After the 2015 ISIL-inspired attacks in Paris that left 130 dead, the Socialist government of Francois Hollande declared a state of emergency. That decree has since been renewed six times, most recently by the new government of Emmanuel Macron, who extended it through November. It allows house searches without a warrant and the banning of protests and marches. Now Macron wants to enshrine these repressive measures in law by statute, making them permanent.
Every life is precious, but the average annual number of French killed in terrorist attacks during the past decade is approximately 25. The average annual number of criminal homicides in this country of 67 million is typically around 900. The danger of terrorism is real, and as ISIL dwindles it may lash out in revenge at countries such as France, whose fighter jets hastened its demise. The threat, however is not sufficiently dire to go back to the period before the French Revolution, when kings could issue lettres de cachet or bills of attainder at will, arresting individuals with no due process. That attack on the Bastille in 1789, which began French democracy, was in part a protest against arbitrary imprisonment of the sort Macron now wants to make law.
A handful of radical Muslims are not the only targets of the legislation. The state of emergency has already allowed the state to conduct thousands of warrantless searches of homes, businesses, and religious edifices, to place hundreds of people under house arrest, and to crack down on union and student protests. The aim seems not so much to combat terrorism as to strengthen the government against civil society.

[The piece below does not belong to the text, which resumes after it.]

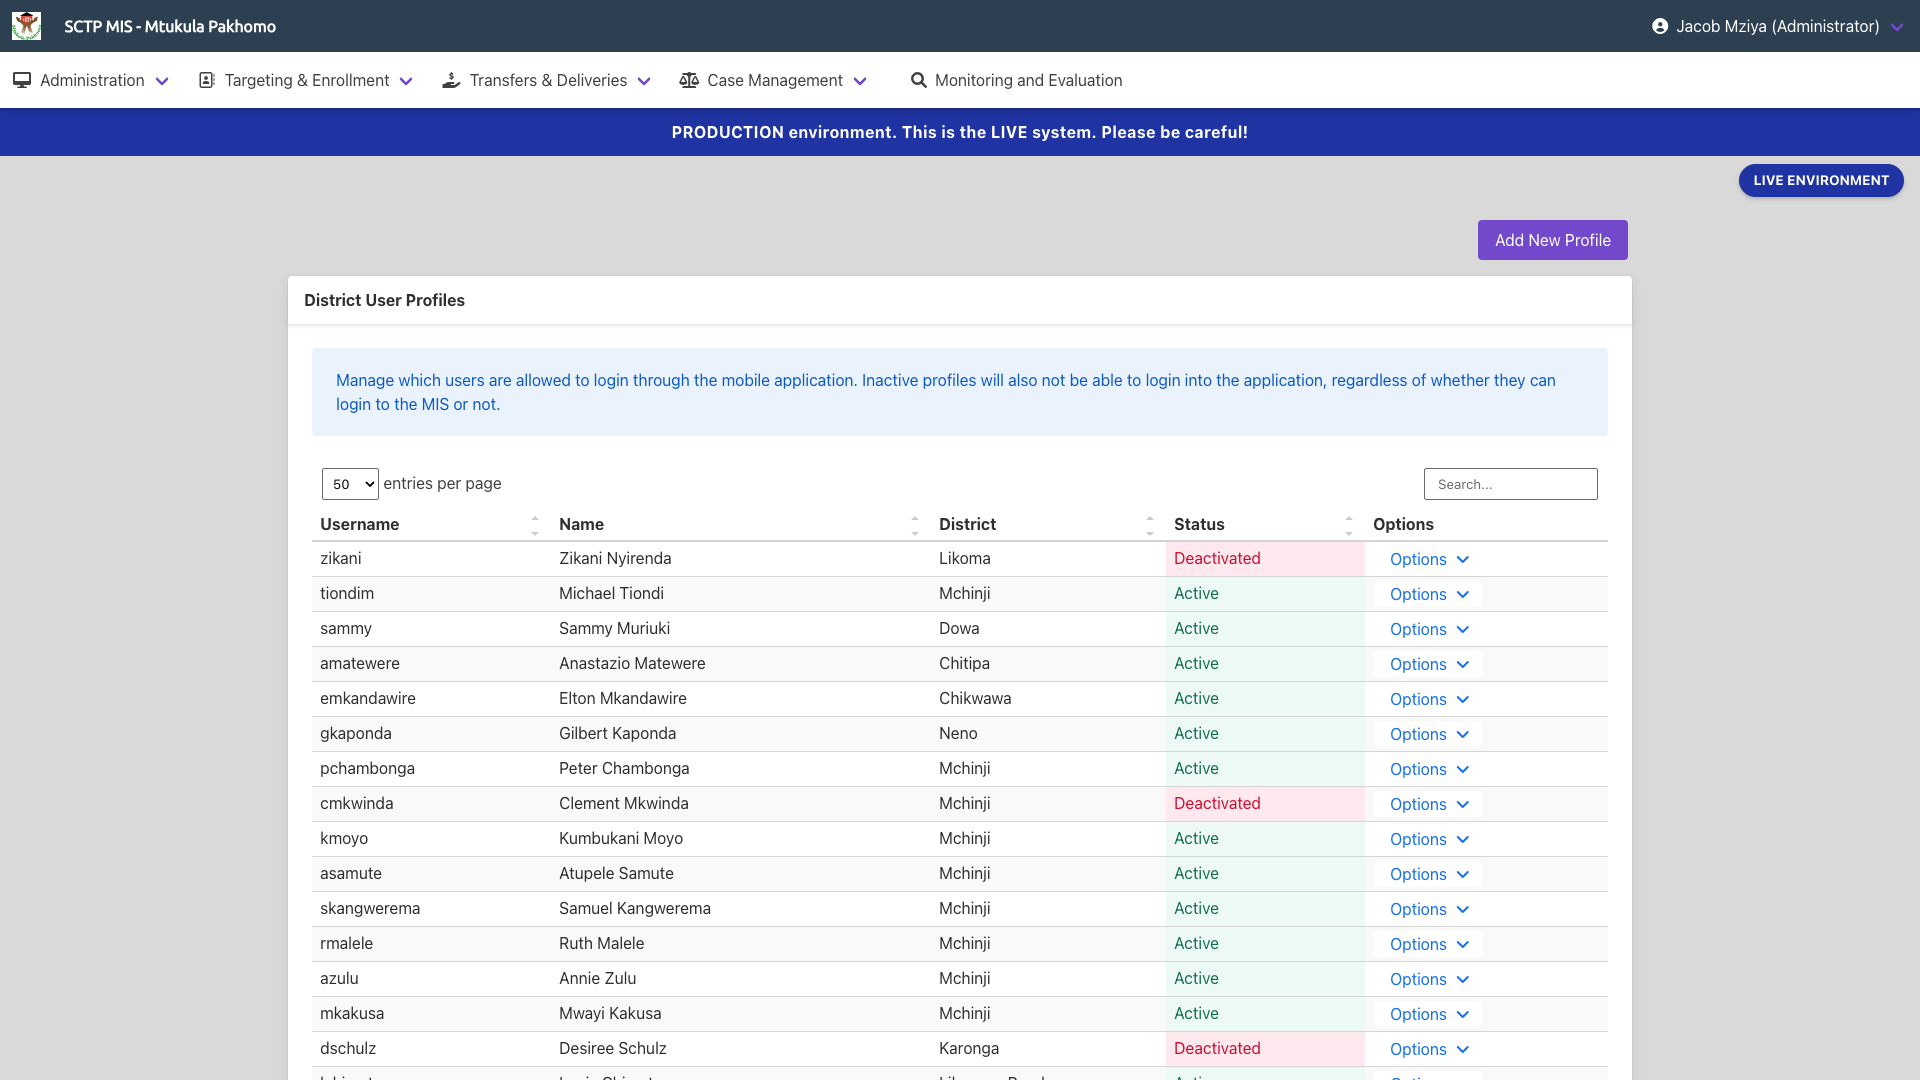
Task: Expand the Options menu for zikani
Action: tap(1427, 559)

The irony is that the Declaration of the Rights of Man and the Citizen, passed by the French Constituent Assembly in 1789, has provided civil liberties to French citizens during much more dangerous eras than the current one.
Yasser Louati has pointed out that the provision for a state of emergency in the 1958 constitution that established the Fifth Republic very much derived from the colonial crises of that time, especially the Algerian Revolution. Just as arbitrary measures were deployed in a vain attempt to retain Algeria as a colony, he argues, those sorts of policies were now being deployed toward French citizens of North African heritage, as they are increasingly coded as internally colonized or as “the enemy within” (a phrase applied by René Gontier to Jews in the 1930s).
A state of emergency that suspends constitutional rights can perhaps be justified for a week or two after a major disaster, when social order temporarily breaks down amid looting and lawlessness. A state of emergency that responds to a few shootings or manifestations of ethnic discontent and becomes permanent is inimical to democracy and to basic human rights. All states would like their students and workers to sit down and shut up. All states are opportunistic and would like extra tools for crowd-pleasing stunts like anti-corruption drives. All states have internal colonies—Kurds in Turkey, North Africans in France, Bedouin in Egypt’s Sinai, African Americans in South Carolina—and all states would like to be able to set aside constitutional rights in order to repress them. Terrorism is a form of crime, and should not be fetishized. It is not intrinsically different from other violent criminality and should be dealt with sternly and constitutionally (just as other kinds of crime are). In the age of a fading ISIL, the danger is that ambitious state elites, enabled by hysterical publics, will take away the rights achieved in the Enlightenment and after through hard and persistent struggle. That would be a tremendous victory for the radicals, who always held that democracy is a cruel sham.